__DATASET RECORDS__
++++++++++

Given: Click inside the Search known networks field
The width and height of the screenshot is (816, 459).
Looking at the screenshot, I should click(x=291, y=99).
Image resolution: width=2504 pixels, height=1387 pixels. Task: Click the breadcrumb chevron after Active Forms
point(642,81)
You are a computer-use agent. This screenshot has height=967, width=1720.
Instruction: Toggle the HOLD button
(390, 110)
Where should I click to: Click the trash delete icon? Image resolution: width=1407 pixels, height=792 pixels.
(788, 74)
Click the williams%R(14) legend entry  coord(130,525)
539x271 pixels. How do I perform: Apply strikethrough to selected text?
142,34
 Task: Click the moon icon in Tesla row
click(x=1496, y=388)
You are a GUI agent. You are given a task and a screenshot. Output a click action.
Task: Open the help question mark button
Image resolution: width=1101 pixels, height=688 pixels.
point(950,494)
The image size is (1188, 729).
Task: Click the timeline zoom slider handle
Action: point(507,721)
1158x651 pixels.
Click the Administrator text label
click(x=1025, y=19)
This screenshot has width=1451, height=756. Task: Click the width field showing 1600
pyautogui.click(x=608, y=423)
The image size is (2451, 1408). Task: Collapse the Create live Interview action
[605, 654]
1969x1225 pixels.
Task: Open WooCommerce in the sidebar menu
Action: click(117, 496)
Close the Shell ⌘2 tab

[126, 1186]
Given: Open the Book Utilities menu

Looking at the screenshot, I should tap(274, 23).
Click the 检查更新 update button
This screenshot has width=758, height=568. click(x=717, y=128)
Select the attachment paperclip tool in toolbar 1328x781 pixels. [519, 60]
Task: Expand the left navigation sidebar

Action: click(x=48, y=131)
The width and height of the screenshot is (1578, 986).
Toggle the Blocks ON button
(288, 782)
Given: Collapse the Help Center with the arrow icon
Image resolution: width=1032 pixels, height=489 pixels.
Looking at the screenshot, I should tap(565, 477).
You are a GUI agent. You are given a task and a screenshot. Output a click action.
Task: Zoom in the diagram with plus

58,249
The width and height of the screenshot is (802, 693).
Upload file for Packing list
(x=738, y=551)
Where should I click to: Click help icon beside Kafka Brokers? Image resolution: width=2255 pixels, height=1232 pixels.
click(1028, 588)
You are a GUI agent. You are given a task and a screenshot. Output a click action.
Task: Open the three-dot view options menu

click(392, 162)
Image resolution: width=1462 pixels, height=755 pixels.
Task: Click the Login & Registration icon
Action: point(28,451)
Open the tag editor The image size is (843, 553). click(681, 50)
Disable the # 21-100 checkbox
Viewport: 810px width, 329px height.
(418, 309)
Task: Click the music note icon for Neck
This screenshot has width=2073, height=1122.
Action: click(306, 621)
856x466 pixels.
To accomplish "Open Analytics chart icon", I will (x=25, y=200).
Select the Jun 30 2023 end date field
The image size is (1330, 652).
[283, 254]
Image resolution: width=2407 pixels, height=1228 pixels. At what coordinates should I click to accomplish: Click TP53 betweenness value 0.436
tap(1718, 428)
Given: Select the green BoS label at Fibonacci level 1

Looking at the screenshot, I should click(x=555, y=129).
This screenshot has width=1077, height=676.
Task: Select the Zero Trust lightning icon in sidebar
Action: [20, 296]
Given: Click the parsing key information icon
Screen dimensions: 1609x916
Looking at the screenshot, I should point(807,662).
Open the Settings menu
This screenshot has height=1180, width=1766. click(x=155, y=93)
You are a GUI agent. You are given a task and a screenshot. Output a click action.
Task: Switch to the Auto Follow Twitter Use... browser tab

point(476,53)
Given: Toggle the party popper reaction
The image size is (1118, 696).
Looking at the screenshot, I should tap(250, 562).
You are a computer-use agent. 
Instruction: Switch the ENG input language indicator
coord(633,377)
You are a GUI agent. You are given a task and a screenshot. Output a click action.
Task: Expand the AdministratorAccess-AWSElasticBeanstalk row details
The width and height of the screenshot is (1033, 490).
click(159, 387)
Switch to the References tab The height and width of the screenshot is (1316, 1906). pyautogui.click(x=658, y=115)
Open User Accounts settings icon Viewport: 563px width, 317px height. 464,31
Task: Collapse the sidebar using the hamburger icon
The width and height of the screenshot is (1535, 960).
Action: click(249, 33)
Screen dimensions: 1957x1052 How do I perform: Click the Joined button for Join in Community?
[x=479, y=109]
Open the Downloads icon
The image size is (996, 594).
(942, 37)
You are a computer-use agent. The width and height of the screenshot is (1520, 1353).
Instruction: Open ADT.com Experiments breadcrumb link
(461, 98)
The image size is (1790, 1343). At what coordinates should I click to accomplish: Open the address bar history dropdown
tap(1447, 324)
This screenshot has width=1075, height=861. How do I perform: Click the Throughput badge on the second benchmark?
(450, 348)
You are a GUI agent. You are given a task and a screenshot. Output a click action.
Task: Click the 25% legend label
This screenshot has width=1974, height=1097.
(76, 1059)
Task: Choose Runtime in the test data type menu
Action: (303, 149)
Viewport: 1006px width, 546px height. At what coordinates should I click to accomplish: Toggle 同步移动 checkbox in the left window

++++++++++

Out of the lines in the listing, count the ones with the word "legend", then give only the number.

__THE ANSWER__
2